April 03, 2017, 07:15 AM
Filed Under: Economic Commentary

The March economic report from the National Association of Credit Management shows scores still dominated by good numbers, but waning expectations maybe foreshadowing future results.

The combined score dipped only slightly, from 55.4 to 54.3, despite a small gain in the unfavorable categories. A state of anticipation in the economy, allowing for more growth and expansion than otherwise, may be fading due to some disappointment.

“This is typical of a boom fed by expectations,” said NACM Economist Chris Kuehl, Ph.D. “Patience wears thin as fast as it develops. The fact is, good numbers still dominate. They are just not quite as good as they had been.”

The combined favorable readings fell to 60.6 after reaching 63.6 last month, but this remains the third-highest reading in the last 12 months. The combined score for unfavorable factors showed a slight improvement.

For the last several months, the good news has been from the favorable factors, but this month these scores were generally lower. Among the favorables, dollar collections took the biggest hit, suggesting that a good number of companies are struggling to pay their debts. The amount of credit extended also fell, but is still the second-highest reading in the last year.

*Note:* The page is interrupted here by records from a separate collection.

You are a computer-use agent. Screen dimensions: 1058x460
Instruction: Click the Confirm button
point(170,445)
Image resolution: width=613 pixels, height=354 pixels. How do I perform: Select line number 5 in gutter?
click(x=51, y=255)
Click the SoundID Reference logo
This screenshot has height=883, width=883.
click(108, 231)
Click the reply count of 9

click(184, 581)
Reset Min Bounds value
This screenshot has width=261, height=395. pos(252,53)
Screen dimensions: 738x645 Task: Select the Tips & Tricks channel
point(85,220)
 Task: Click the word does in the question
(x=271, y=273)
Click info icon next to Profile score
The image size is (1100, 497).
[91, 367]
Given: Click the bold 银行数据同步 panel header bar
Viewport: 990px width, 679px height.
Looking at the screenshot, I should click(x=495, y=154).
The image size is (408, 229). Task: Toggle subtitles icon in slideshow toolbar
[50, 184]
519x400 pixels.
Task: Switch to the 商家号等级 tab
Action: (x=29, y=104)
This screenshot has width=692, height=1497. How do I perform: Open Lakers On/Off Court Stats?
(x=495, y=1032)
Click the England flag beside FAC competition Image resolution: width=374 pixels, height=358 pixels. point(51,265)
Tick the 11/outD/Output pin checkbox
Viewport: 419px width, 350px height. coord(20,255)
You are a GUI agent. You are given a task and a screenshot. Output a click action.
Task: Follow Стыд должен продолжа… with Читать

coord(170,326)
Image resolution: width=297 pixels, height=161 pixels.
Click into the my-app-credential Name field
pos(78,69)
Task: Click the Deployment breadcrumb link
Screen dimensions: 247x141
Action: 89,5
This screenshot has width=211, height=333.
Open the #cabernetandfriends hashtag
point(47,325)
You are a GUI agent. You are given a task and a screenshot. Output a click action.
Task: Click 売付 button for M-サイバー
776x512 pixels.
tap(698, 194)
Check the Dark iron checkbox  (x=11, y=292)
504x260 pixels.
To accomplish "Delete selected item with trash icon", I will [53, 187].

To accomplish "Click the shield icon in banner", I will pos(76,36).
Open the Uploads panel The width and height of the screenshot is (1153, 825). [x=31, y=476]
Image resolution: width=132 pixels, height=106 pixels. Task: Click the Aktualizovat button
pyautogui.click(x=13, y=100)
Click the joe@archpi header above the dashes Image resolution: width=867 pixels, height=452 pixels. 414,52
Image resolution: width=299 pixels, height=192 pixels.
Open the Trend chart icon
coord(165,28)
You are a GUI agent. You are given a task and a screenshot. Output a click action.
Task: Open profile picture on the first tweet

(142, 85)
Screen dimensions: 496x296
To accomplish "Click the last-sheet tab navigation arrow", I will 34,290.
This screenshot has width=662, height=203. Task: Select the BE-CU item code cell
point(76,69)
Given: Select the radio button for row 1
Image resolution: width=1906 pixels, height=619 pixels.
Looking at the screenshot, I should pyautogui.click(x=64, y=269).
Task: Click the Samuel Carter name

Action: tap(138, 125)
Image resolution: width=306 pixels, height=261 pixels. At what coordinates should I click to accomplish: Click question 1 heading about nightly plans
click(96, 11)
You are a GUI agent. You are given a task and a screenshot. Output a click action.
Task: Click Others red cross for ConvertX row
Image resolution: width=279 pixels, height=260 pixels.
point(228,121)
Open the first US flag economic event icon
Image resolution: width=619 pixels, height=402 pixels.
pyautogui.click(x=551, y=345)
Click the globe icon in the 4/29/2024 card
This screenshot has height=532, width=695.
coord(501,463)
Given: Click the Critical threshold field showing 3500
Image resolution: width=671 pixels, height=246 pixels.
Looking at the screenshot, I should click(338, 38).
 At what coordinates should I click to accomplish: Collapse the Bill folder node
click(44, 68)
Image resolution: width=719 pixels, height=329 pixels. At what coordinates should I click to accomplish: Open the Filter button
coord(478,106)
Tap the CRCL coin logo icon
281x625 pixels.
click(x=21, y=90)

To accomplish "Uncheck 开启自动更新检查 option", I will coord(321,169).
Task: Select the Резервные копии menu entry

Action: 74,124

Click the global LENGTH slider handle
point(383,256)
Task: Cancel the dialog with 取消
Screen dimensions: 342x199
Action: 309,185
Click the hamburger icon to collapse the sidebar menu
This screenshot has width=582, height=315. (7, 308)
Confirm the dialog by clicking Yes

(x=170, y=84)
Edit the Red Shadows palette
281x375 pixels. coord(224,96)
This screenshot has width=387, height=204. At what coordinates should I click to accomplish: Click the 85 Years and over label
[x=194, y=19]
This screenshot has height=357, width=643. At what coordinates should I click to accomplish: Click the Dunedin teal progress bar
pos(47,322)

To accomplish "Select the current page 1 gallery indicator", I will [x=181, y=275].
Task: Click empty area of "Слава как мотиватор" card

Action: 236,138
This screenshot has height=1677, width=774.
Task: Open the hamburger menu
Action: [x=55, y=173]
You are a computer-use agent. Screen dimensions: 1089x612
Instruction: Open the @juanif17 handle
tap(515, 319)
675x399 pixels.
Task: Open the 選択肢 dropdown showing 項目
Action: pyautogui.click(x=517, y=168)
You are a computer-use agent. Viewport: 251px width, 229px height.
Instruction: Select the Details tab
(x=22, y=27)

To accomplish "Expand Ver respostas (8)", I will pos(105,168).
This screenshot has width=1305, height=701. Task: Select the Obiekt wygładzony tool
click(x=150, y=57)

Among the unfavorables, two categories are in expansion territory while four are still in contraction. Slight improvement was seen in the rejections of credit applications category, as well as for accounts placed for collection. The score for disputes fell slightly while dollar amount beyond terms fell rather badly. There was some improvement in the filings for bankruptcy category. The overall improvement among unfavorables was minimal, but it was better news than in earlier months when stress was seen in the scores.

“The data this month is not as encouraging as it has been, but the numbers still indicate a strong and growing economy healthier than it was most of last year,” Kuehl said. “There appears to be some separation between those companies that have been doing well and those that are not keeping pace.”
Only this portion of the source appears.